Moi aussi, j’ai eu foi en Dieu. Qu’en savais-je ? Ce qu’on m’en disait, le mot d’ordre de la vulgaire ignorance. Ne fallait-il pas que je réfléchisse sur cette gigantesque mystification, afin de pouvoir dire quelque jour ce que j’en pense ? Si tous les hommes avaient été pénétrés autant que moi par le néant, je jure qu’ils voudraient enfin posséder quelque chose de tangible. L’autorité et le mensonge sont poursuivis maintenant jusque dans le ciel... Gare dessus !

Moi aussi j’ai été modeste et timide, mais timide jusqu’à défaillir devant un bourgeois décoré ; je ne suis même pas encore bien guéri de cette névrose. Ne fallait-il pas que je fusse témoin de l’outrecuidance de cette valetaille pour me convaincre que l’indépendance ne sert de rien à l’homme en ce temps-ci, s’il n’y joint une sorte de fierté sauvage et la haine instinctive de tout ce qui est gluant. — Que les bourgeois cachent leurs rubans, les rubans rougis par le sang des morts de Juin. Car ces rubans se portent sur le cœur et servent de point de mire aux balles.

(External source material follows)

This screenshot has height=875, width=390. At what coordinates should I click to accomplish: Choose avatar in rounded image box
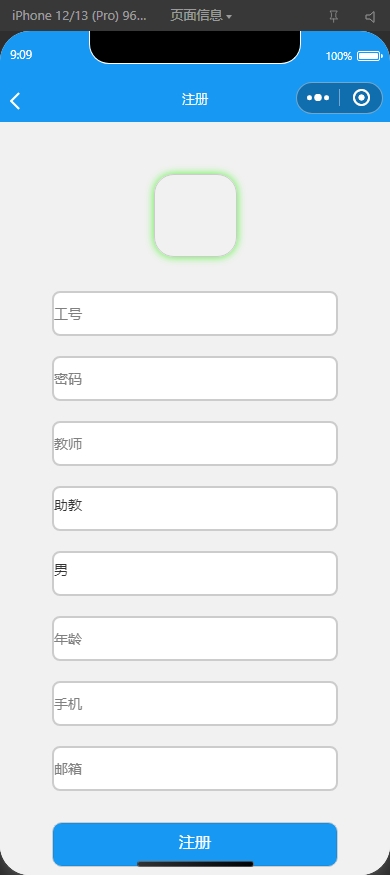[195, 215]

J’ai 29 ans. J’ai fort à faire pour racheter la première partie de ma vie par la seconde, pour compenser mes années d’esclavage par des années de révolte, pour verser sur toutes les plaies de mon humiliation le baume de mon orgueil. J’espère vivre assez cependant pour fournir à mes contemporains l’exemple d’un homme développant complètement les contradictions de sa nature, poussé vers de grandes luttes par le seul mobile de l’amour-propre, et mourant en affirmant, sur les jours de sa vie, l’omnipotence du Droit, la stérilité du Devoir, le jésuitisme de la Modestie, le majorat de l’individu et l’excellence des Passions.